*TASK REQUIREMENTS*
Show each line of the rows below that contains the string "height", reproducing every such line in full.

[Start of DATA PROVIDED]

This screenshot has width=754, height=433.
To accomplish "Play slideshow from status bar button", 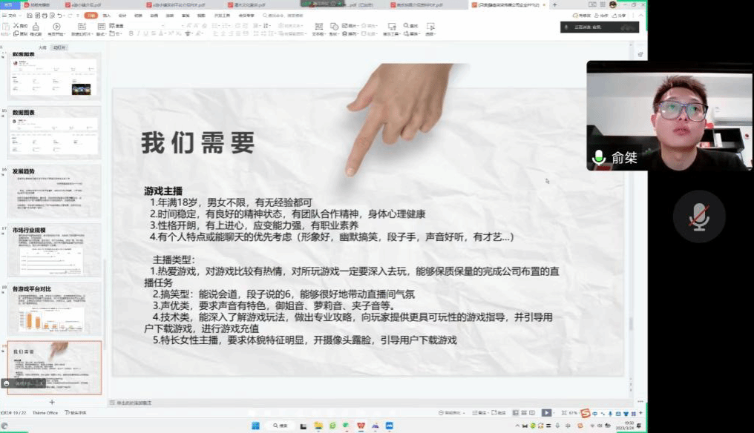I will point(546,413).
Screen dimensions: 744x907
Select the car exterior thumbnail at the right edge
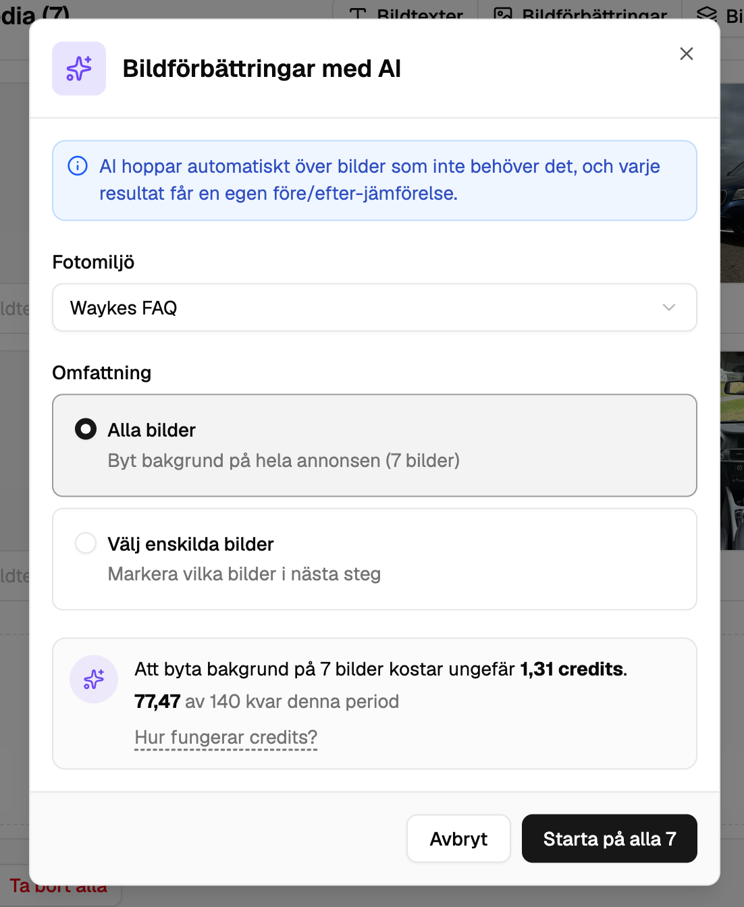point(732,183)
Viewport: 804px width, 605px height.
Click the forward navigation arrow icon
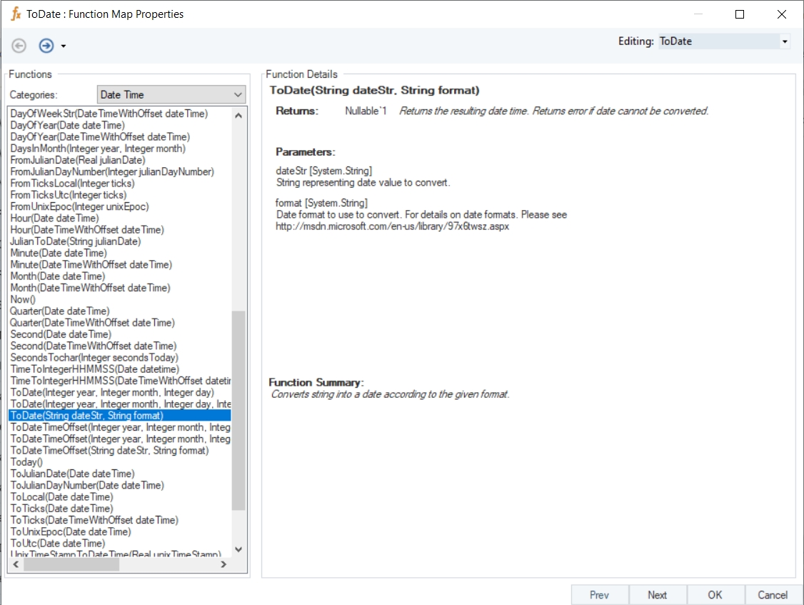(x=46, y=46)
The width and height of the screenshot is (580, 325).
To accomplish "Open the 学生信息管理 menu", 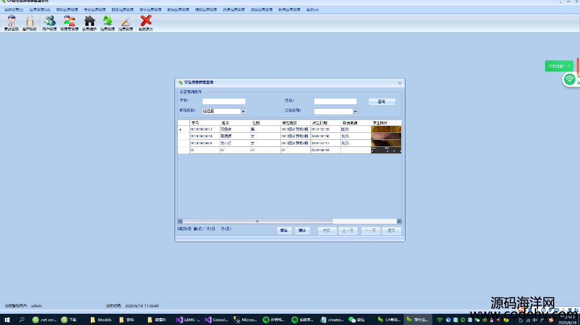I will [x=150, y=10].
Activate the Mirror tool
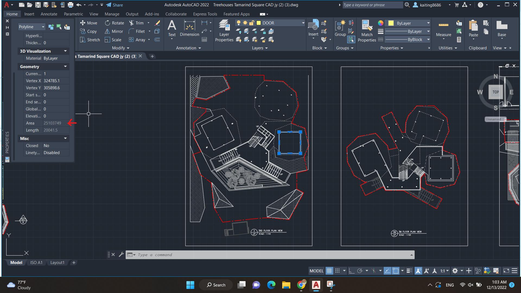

[End of DATA PROVIDED]

*EXERCISE SOLUTION*
This screenshot has width=754, height=433.
Viewport: 804px width, 605px height.
The width and height of the screenshot is (580, 325).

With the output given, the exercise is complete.